### What the task requires:
Each record in the listing below is to be duplicated exactly.

### The data:
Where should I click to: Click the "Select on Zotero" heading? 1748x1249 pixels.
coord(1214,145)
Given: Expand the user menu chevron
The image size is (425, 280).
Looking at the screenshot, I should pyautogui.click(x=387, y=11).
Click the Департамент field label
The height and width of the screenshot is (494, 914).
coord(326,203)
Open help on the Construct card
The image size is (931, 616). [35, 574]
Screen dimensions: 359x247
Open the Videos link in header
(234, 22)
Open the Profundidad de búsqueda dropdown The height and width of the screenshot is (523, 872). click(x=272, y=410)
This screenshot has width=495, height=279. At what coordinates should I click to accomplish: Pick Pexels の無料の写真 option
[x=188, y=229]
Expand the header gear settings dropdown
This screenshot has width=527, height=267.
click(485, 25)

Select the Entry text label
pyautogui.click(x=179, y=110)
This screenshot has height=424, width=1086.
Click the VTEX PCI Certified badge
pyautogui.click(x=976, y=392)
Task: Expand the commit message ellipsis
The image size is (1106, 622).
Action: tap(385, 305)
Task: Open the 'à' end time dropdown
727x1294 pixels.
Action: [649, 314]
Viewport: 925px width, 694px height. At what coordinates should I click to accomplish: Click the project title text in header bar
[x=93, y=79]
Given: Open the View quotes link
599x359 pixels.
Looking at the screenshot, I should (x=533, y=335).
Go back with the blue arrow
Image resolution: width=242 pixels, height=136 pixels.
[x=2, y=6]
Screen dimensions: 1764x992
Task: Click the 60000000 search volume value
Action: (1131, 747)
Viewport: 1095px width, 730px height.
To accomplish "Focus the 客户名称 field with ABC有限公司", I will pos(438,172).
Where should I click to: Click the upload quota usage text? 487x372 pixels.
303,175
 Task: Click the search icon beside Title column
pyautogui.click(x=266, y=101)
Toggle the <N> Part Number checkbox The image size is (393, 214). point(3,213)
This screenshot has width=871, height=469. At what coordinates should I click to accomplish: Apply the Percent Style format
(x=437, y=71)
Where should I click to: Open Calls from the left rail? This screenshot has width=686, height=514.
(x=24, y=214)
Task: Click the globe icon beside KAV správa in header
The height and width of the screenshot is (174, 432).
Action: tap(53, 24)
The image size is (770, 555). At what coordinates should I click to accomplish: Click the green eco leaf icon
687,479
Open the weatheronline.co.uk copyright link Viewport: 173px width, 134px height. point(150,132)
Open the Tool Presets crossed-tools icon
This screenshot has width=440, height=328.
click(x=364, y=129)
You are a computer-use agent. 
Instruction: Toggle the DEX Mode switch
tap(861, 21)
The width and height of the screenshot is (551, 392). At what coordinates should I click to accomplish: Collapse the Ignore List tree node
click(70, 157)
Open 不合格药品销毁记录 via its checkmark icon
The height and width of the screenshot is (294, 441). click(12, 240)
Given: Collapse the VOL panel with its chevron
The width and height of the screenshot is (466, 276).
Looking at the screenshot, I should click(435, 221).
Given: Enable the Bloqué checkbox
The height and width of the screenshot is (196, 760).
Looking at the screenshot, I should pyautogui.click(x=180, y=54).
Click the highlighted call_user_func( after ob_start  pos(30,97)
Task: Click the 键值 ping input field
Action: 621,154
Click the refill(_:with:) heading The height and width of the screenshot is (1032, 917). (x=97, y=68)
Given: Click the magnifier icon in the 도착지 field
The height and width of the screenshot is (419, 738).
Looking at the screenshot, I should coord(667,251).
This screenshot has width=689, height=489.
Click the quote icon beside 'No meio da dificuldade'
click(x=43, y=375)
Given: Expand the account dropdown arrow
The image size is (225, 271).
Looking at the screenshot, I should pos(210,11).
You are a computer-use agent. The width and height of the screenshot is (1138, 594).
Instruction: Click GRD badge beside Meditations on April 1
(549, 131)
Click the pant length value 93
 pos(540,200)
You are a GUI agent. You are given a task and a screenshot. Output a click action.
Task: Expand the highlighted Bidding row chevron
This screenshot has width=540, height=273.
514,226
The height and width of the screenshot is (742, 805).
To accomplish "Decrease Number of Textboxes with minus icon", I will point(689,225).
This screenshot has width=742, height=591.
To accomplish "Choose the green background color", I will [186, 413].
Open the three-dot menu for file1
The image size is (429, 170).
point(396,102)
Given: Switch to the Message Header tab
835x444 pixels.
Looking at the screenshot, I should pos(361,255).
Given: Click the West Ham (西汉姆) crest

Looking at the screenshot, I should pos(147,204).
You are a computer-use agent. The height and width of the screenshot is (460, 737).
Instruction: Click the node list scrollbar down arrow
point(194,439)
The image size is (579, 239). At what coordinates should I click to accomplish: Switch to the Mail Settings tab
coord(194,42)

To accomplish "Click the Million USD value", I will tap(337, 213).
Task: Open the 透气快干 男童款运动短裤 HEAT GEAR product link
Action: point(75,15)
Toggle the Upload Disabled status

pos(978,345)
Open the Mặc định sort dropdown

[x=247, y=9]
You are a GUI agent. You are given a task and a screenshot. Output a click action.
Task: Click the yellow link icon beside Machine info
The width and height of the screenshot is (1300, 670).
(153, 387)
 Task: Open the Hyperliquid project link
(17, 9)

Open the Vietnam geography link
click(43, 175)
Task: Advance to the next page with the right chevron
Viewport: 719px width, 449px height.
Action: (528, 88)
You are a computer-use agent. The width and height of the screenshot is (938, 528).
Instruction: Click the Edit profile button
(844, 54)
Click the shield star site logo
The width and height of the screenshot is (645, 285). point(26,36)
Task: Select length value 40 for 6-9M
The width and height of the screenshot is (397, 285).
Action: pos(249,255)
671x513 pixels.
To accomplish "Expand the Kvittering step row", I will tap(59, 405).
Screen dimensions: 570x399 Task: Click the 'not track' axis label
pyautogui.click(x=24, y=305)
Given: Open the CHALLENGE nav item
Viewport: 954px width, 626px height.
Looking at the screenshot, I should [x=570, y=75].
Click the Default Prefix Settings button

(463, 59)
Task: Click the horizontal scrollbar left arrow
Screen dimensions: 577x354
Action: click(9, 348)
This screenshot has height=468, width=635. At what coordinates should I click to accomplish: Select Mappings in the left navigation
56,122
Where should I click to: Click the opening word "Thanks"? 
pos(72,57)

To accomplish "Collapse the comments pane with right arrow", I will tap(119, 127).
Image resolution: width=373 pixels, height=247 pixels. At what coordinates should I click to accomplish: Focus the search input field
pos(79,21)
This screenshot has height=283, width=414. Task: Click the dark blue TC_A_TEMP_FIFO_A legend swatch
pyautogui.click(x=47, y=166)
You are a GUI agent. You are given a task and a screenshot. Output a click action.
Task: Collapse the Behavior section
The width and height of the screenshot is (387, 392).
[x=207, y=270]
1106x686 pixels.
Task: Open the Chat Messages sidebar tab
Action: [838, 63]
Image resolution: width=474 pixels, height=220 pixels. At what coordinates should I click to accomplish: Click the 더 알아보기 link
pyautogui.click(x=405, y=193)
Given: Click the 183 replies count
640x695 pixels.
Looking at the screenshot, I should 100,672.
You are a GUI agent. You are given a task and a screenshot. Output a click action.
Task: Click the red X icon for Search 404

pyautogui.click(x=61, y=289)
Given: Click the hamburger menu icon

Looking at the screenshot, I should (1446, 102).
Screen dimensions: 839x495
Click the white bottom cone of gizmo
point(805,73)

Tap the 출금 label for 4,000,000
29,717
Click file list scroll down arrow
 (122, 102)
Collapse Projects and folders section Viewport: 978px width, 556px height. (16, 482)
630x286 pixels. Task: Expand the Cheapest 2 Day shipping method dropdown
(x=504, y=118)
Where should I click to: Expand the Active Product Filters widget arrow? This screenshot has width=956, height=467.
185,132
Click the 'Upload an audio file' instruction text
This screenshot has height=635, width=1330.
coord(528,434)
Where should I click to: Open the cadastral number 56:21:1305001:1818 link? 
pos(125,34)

### Finished exercise:
Where should I click to: Click the "Select on Zotero" heading? 1748x1249 pixels.
coord(1214,145)
Given: Expand the user menu chevron
The image size is (425, 280).
Looking at the screenshot, I should pyautogui.click(x=387, y=11).
Click the Департамент field label
The height and width of the screenshot is (494, 914).
coord(326,203)
Open help on the Construct card
The image size is (931, 616). [35, 574]
Screen dimensions: 359x247
Open the Videos link in header
(234, 22)
Open the Profundidad de búsqueda dropdown The height and width of the screenshot is (523, 872). click(x=272, y=410)
This screenshot has width=495, height=279. At what coordinates should I click to accomplish: Pick Pexels の無料の写真 option
[x=188, y=229]
Expand the header gear settings dropdown
This screenshot has width=527, height=267.
click(485, 25)

Select the Entry text label
pyautogui.click(x=179, y=110)
This screenshot has height=424, width=1086.
Click the VTEX PCI Certified badge
pyautogui.click(x=976, y=392)
Task: Expand the commit message ellipsis
The image size is (1106, 622).
Action: tap(385, 305)
Task: Open the 'à' end time dropdown
727x1294 pixels.
Action: [649, 314]
Viewport: 925px width, 694px height. At what coordinates should I click to accomplish: Click the project title text in header bar
[x=93, y=79]
Given: Open the View quotes link
599x359 pixels.
Looking at the screenshot, I should (x=533, y=335).
Go back with the blue arrow
Image resolution: width=242 pixels, height=136 pixels.
[x=2, y=6]
Screen dimensions: 1764x992
Task: Click the 60000000 search volume value
Action: (1131, 747)
Viewport: 1095px width, 730px height.
To accomplish "Focus the 客户名称 field with ABC有限公司", I will pos(438,172).
Where should I click to: Click the upload quota usage text? 487x372 pixels.
303,175
 Task: Click the search icon beside Title column
pyautogui.click(x=266, y=101)
Toggle the <N> Part Number checkbox The image size is (393, 214). point(3,213)
This screenshot has width=871, height=469. At what coordinates should I click to accomplish: Apply the Percent Style format
(x=437, y=71)
Where should I click to: Open Calls from the left rail? This screenshot has width=686, height=514.
(x=24, y=214)
Task: Click the globe icon beside KAV správa in header
The height and width of the screenshot is (174, 432).
Action: tap(53, 24)
The image size is (770, 555). At what coordinates should I click to accomplish: Click the green eco leaf icon
687,479
Open the weatheronline.co.uk copyright link Viewport: 173px width, 134px height. point(150,132)
Open the Tool Presets crossed-tools icon
This screenshot has width=440, height=328.
click(x=364, y=129)
You are a computer-use agent. 
Instruction: Toggle the DEX Mode switch
tap(861, 21)
The width and height of the screenshot is (551, 392). At what coordinates should I click to accomplish: Collapse the Ignore List tree node
click(70, 157)
Open 不合格药品销毁记录 via its checkmark icon
The height and width of the screenshot is (294, 441). click(12, 240)
Given: Collapse the VOL panel with its chevron
The width and height of the screenshot is (466, 276).
Looking at the screenshot, I should click(435, 221).
Given: Enable the Bloqué checkbox
The height and width of the screenshot is (196, 760).
Looking at the screenshot, I should pyautogui.click(x=180, y=54).
Click the highlighted call_user_func( after ob_start  pos(30,97)
Task: Click the 键值 ping input field
Action: 621,154
Click the refill(_:with:) heading The height and width of the screenshot is (1032, 917). (x=97, y=68)
Given: Click the magnifier icon in the 도착지 field
The height and width of the screenshot is (419, 738).
Looking at the screenshot, I should coord(667,251).
This screenshot has width=689, height=489.
Click the quote icon beside 'No meio da dificuldade'
click(x=43, y=375)
Given: Expand the account dropdown arrow
The image size is (225, 271).
Looking at the screenshot, I should pos(210,11).
You are a computer-use agent. The width and height of the screenshot is (1138, 594).
Instruction: Click GRD badge beside Meditations on April 1
(549, 131)
Click the pant length value 93
 pos(540,200)
You are a GUI agent. You are given a task and a screenshot. Output a click action.
Task: Expand the highlighted Bidding row chevron
This screenshot has width=540, height=273.
514,226
The height and width of the screenshot is (742, 805).
To accomplish "Decrease Number of Textboxes with minus icon", I will point(689,225).
This screenshot has width=742, height=591.
To accomplish "Choose the green background color", I will [186, 413].
Open the three-dot menu for file1
The image size is (429, 170).
point(396,102)
Given: Switch to the Message Header tab
835x444 pixels.
Looking at the screenshot, I should pos(361,255).
Given: Click the West Ham (西汉姆) crest

Looking at the screenshot, I should pos(147,204).
You are a computer-use agent. The height and width of the screenshot is (460, 737).
Instruction: Click the node list scrollbar down arrow
point(194,439)
The image size is (579, 239). At what coordinates should I click to accomplish: Switch to the Mail Settings tab
coord(194,42)

To accomplish "Click the Million USD value", I will tap(337, 213).
Task: Open the 透气快干 男童款运动短裤 HEAT GEAR product link
Action: point(75,15)
Toggle the Upload Disabled status

pos(978,345)
Open the Mặc định sort dropdown

[x=247, y=9]
You are a GUI agent. You are given a task and a screenshot. Output a click action.
Task: Click the yellow link icon beside Machine info
The width and height of the screenshot is (1300, 670).
(153, 387)
 Task: Open the Hyperliquid project link
(17, 9)

Open the Vietnam geography link
click(43, 175)
Task: Advance to the next page with the right chevron
Viewport: 719px width, 449px height.
Action: (528, 88)
You are a computer-use agent. The width and height of the screenshot is (938, 528).
Instruction: Click the Edit profile button
(844, 54)
Click the shield star site logo
The width and height of the screenshot is (645, 285). point(26,36)
Task: Select length value 40 for 6-9M
The width and height of the screenshot is (397, 285).
Action: pos(249,255)
671x513 pixels.
To accomplish "Expand the Kvittering step row", I will tap(59, 405).
Screen dimensions: 570x399 Task: Click the 'not track' axis label
pyautogui.click(x=24, y=305)
Given: Open the CHALLENGE nav item
Viewport: 954px width, 626px height.
Looking at the screenshot, I should [x=570, y=75].
Click the Default Prefix Settings button

(463, 59)
Task: Click the horizontal scrollbar left arrow
Screen dimensions: 577x354
Action: click(9, 348)
This screenshot has height=468, width=635. At what coordinates should I click to accomplish: Select Mappings in the left navigation
56,122
Where should I click to: Click the opening word "Thanks"? 
pos(72,57)

To accomplish "Collapse the comments pane with right arrow", I will tap(119, 127).
Image resolution: width=373 pixels, height=247 pixels. At what coordinates should I click to accomplish: Focus the search input field
pos(79,21)
This screenshot has height=283, width=414. Task: Click the dark blue TC_A_TEMP_FIFO_A legend swatch
pyautogui.click(x=47, y=166)
You are a GUI agent. You are given a task and a screenshot. Output a click action.
Task: Collapse the Behavior section
The width and height of the screenshot is (387, 392).
[x=207, y=270]
1106x686 pixels.
Task: Open the Chat Messages sidebar tab
Action: [838, 63]
Image resolution: width=474 pixels, height=220 pixels. At what coordinates should I click to accomplish: Click the 더 알아보기 link
pyautogui.click(x=405, y=193)
Given: Click the 183 replies count
640x695 pixels.
Looking at the screenshot, I should 100,672.
You are a GUI agent. You are given a task and a screenshot. Output a click action.
Task: Click the red X icon for Search 404

pyautogui.click(x=61, y=289)
Given: Click the hamburger menu icon

Looking at the screenshot, I should (1446, 102).
Screen dimensions: 839x495
Click the white bottom cone of gizmo
point(805,73)

Tap the 출금 label for 4,000,000
29,717
Click file list scroll down arrow
 (122, 102)
Collapse Projects and folders section Viewport: 978px width, 556px height. (16, 482)
630x286 pixels. Task: Expand the Cheapest 2 Day shipping method dropdown
(x=504, y=118)
Where should I click to: Expand the Active Product Filters widget arrow? This screenshot has width=956, height=467.
185,132
Click the 'Upload an audio file' instruction text
This screenshot has height=635, width=1330.
coord(528,434)
Where should I click to: Open the cadastral number 56:21:1305001:1818 link? 
pos(125,34)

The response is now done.